▶ [Requirement] The lines below starting at the line containing "Click the Lienz location marker" and ending at the line containing "Maximize the bottom" are to be repeated exactly, with both ends kept and nothing else added.

Data records
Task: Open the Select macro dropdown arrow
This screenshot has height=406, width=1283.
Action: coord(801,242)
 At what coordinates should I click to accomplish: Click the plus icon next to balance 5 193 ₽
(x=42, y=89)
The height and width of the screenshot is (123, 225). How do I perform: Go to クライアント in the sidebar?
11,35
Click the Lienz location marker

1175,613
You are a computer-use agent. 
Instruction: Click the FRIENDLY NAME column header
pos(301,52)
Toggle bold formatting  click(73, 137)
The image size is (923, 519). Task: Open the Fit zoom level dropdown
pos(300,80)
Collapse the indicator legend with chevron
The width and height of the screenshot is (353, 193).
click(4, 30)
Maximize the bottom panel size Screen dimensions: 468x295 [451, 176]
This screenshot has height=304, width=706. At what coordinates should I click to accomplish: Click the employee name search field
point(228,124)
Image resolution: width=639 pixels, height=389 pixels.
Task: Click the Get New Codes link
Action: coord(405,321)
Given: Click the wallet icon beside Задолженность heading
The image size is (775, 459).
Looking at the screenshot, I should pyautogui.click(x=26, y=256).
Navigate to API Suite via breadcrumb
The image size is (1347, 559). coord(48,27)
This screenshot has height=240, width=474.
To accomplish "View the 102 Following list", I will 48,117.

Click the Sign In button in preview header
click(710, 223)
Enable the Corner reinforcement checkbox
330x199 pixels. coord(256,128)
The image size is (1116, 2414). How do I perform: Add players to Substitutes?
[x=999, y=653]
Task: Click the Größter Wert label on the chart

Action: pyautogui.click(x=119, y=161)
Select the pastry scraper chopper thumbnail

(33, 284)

▶ [Output for this exercise]
Click the Lienz location marker

1175,613
You are a computer-use agent. 
Instruction: Click the FRIENDLY NAME column header
pos(301,52)
Toggle bold formatting  click(73, 137)
The image size is (923, 519). Task: Open the Fit zoom level dropdown
pos(300,80)
Collapse the indicator legend with chevron
The width and height of the screenshot is (353, 193).
click(4, 30)
Maximize the bottom panel size Screen dimensions: 468x295 [451, 176]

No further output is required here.